=== Exercise directions ===
Could you set down exactly the lines of the data below, starting at the one that holds "Given: Click the plus icon in title bar" and ending at the one that holds "Image resolution: width=1545", both included, and only those?

=== Data provided ===
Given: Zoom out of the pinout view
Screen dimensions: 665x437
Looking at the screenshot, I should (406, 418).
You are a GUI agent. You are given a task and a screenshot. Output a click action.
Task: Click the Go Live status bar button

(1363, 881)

...

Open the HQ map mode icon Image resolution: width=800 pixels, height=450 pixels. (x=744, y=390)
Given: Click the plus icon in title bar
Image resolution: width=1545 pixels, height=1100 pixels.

...

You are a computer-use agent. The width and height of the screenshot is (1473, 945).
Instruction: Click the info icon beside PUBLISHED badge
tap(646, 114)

=== Answer section ===
Given: Click the plus icon in title bar
Image resolution: width=1545 pixels, height=1100 pixels.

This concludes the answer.